Khaled confirmed in September 2010 that the people he's made past hits with including, Birdman, Lil Wayne, would be featured on the project. Khaled revealed that he really wanted Eminem featured on one of his "street anthems" and asked Eminem to "do it for hip hop music as a whole." In February 2011 Khaled confirmed that Drake, Rick Ross, T-Pain, and Plies will be featured in the album. In April 2011, Khaled revealed additional guest appearances, including Fabolous, Young Jeezy, Fat Joe, Ace Hood, B.o.B, Cee Lo Green, Keyshia Cole, Ne-Yo, Chris Brown, and Akon. On his first webisode Khaled confirmed production from The Runners on the album. This is the first DJ Khaled album since his debut to feature production by DJ Khaled himself.

Singles
Khaled originally announced the first single would feature Lil Wayne. The album's first single "Welcome to My Hood" featuring Rick Ross, Plies, Lil Wayne, and T-Pain, and produced by The Renegades, Cubic Z, DJ Nasty & LVM, and Khaled was released on January 18, 2011. It peaked on the Billboard Hot 100 at number seventy-nine. On February 10, 2011, the music video was released for "Welcome to My Hood" featuring Rick Ross, Plies, Lil Wayne, and T-Pain. On April 27, 2011, the music video was released for the "Welcome to My Hood" (Remix) featuring T-Pain, Ludacris, Busta Rhymes, Twista, Mavado, Birdman, Ace Hood, The Game, Fat Joe, Jadakiss, Bun B and Waka Flocka Flame.

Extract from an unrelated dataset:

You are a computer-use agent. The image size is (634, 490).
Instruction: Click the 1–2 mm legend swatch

On May 12, 2011, Khaled premiered the second single titled "I'm On One" featuring Drake, Rick Ross and Lil Wayne and produced by T-Minus, Noah "40" Shebib, and Kromatik. It was released in the United States for digital download on May 20, 2011, and was released to U.S mainstream radio on August 23. It debuted on the Billboard Hot 100 at number seventy-eight, and has since peaked at number ten, becoming his then highest peaking song on the chart. On June 26, 2011, the music video was released for "I'm On One" featuring Drake, Rick Ross and Lil Wayne.

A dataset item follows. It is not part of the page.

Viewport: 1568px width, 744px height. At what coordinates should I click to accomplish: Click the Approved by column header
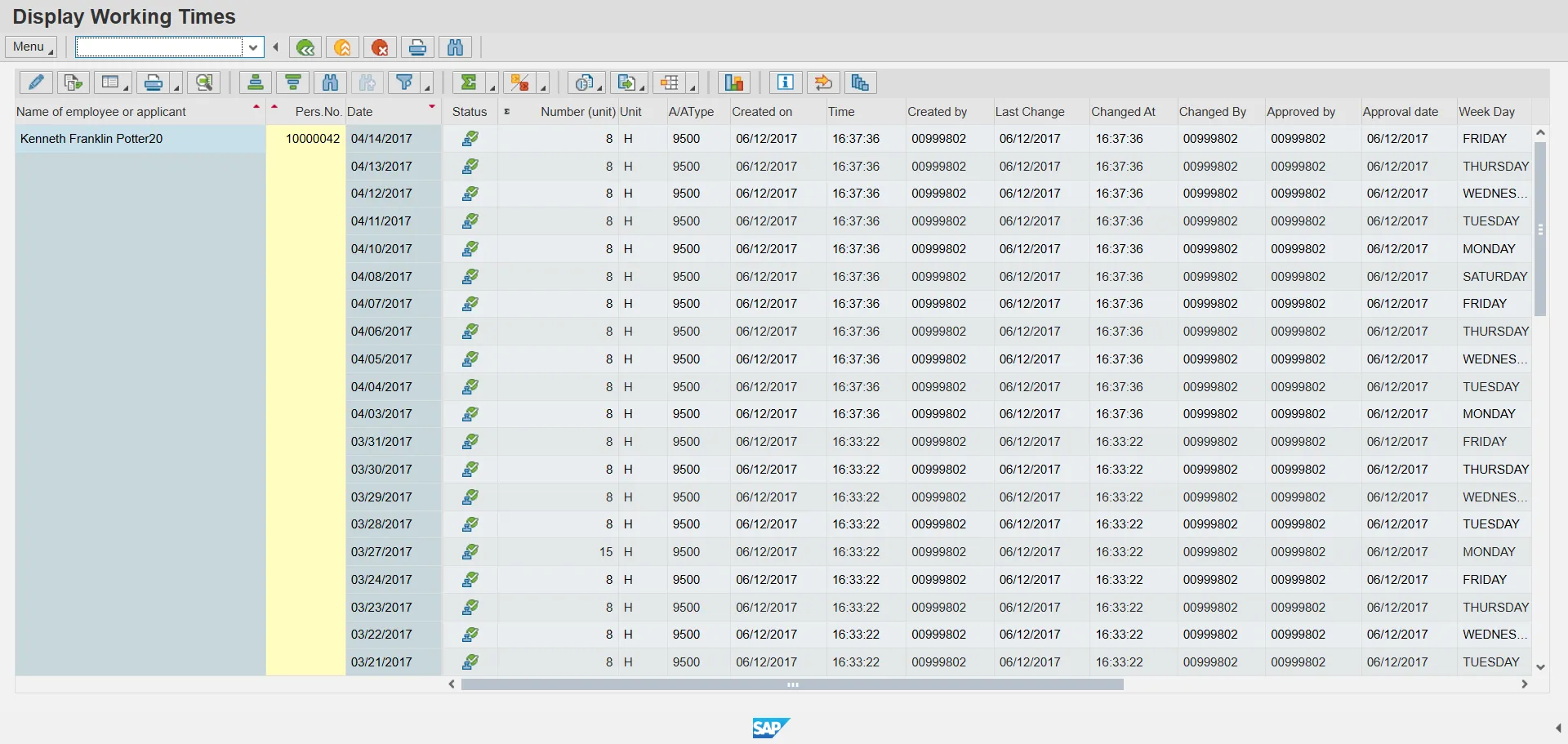coord(1300,112)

The next single with a video to be released is Infinity-produced "It Ain't Over Til It's Over", featuring Mary J. Blige, Fabolous, and Jadakiss, released on iTunes on July 8. The next day, the official music video for "It Ain't Over Til It's Over" was premiered.  The song was  released to U.S. Rhythmic radio on August 30.

The fourth single is "Legendary", featuring R&B singers Chris Brown, Keyshia Cole, and Ne-Yo. It was produced by DJ Nasty, Cubic Z & LVM, and was released to U.S. Rhythmic radio on October 4, 2011.

Reception

Critical reception

We the Best Forever was met with generally positive reviews from music critics. At Metacritic, which assigns a normalized rating out of 100 to reviews from mainstream critics, the album received an average score of 61, based on 7 reviews, indicating "generally favorable reviews ". Amanda Bassa of HipHopDX gave the album three out of five stars, saying "At this point listeners are either down with his movement or they aren't, and while We The Best Forever is a solid piece, it's not different enough from his previous work to change any minds about him. But with emcees ranging from Jadakiss to B.o.B., there really is a little something on his latest LP to satisfy just about anyone who enjoys mainstream Hip Hop." AllMusic editor David Jeffries gave the album three and a half stars out of five, saying "We the Best Forever may be DJ Khaled's first release for the Cash Money label, but little else has changed. The good news is that the ringleader's formula of rounding up superstar talent for an album jammed with potential singles still works, unless you think everything on 2011 radio is trash and that big money ruined hip-hop." Adam Fleischer of XXL gave the album an XL, saying "Though the content of We The Best Forever is what we've come to expect from a DJ Khaled offering—grandiose odes to the grind and getting yours—that he understands how to create those better than most is what makes a DJ Khaled track, and album, worthwhile."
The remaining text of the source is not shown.